Task to complete = From top to bottom, retype the data exactly, passing over any picture.

* * *

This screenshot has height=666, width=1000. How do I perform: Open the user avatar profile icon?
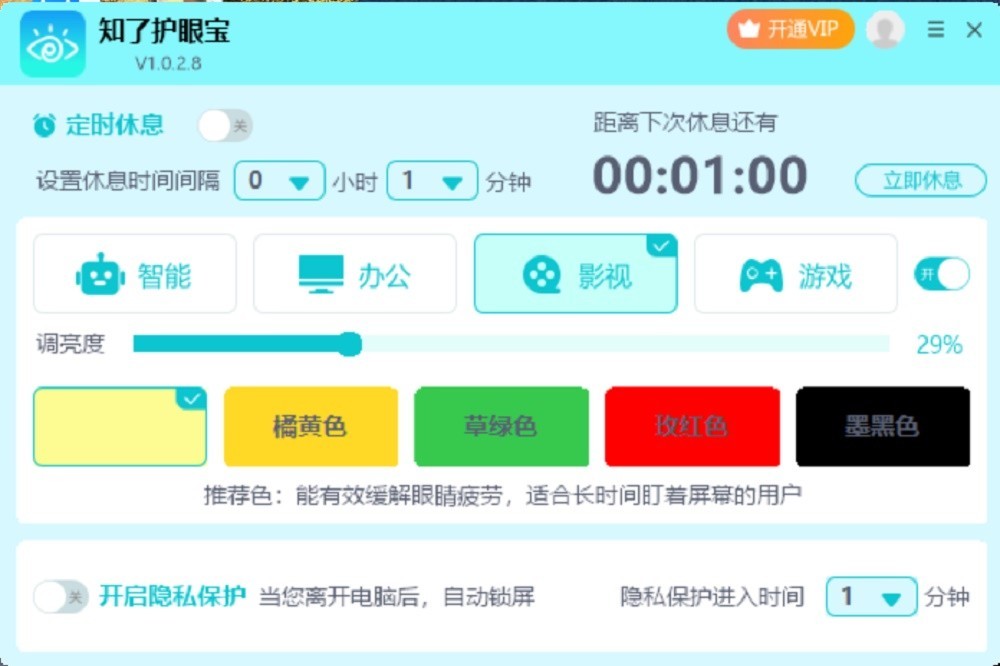point(885,29)
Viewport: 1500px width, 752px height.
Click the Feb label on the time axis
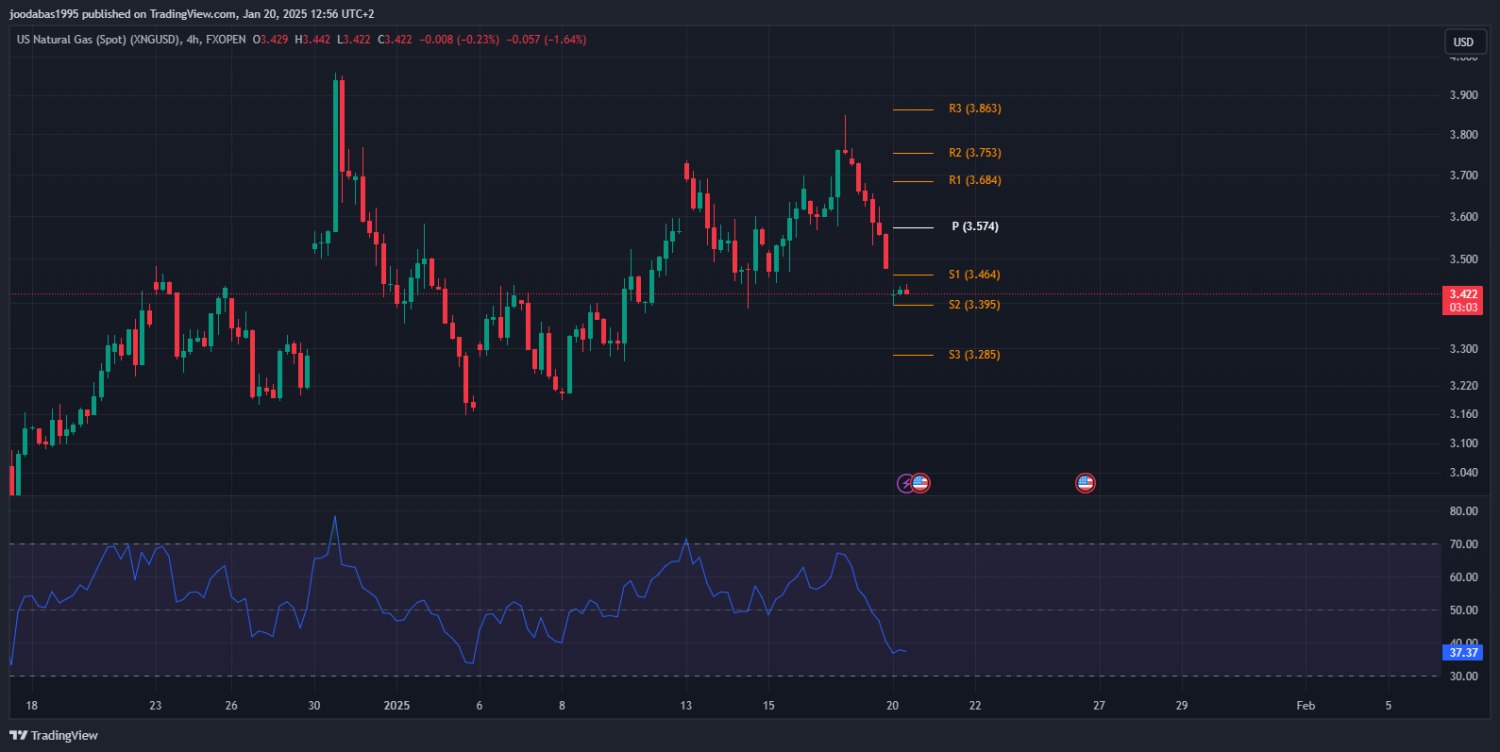(x=1305, y=705)
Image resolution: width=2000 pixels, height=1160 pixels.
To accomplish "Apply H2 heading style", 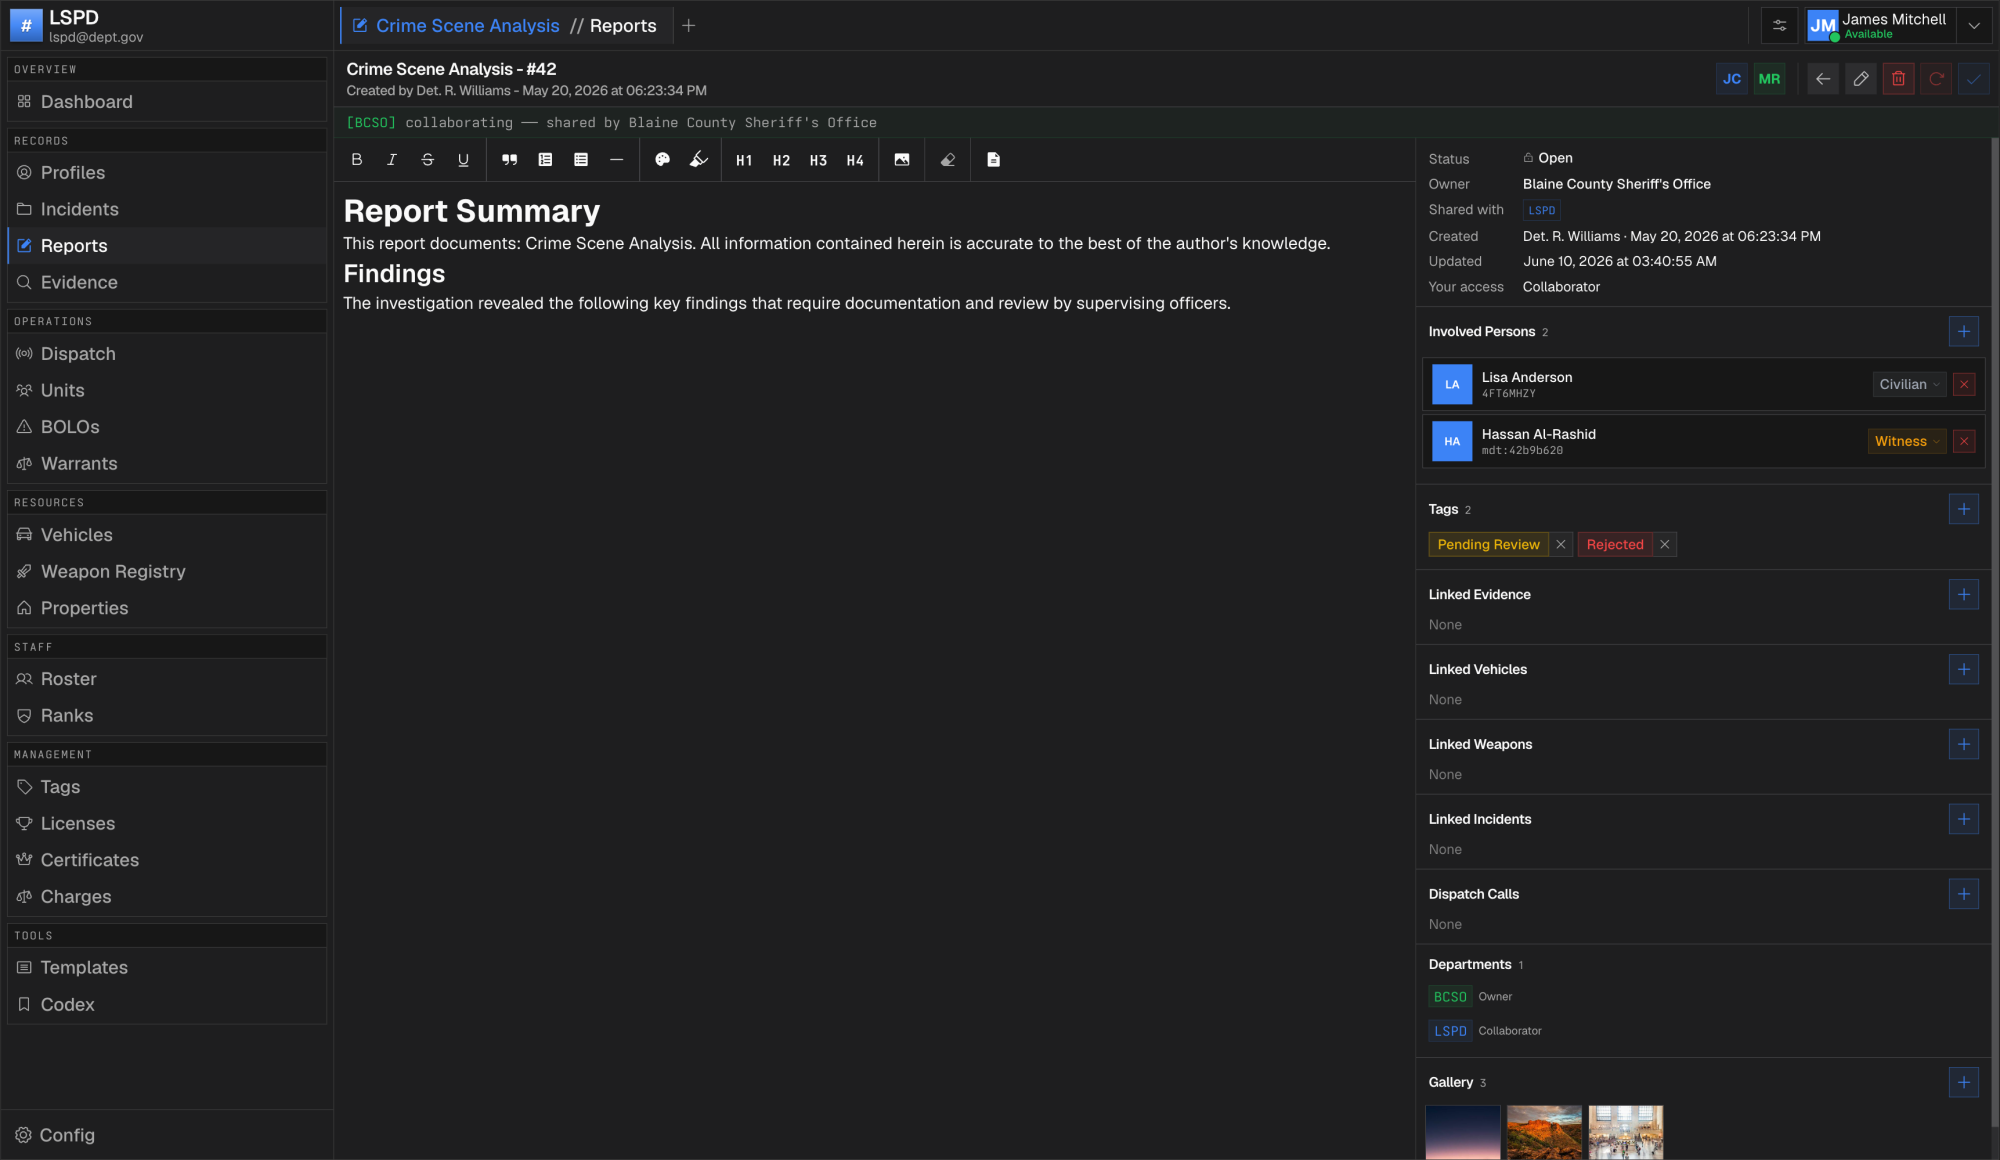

* * *

Task response =
This screenshot has height=666, width=1000. How do I perform: Open the user avatar profile icon?
point(885,29)
Viewport: 1500px width, 752px height.
Click the Feb label on the time axis
(x=1305, y=705)
Image resolution: width=2000 pixels, height=1160 pixels.
To accomplish "Apply H2 heading style", 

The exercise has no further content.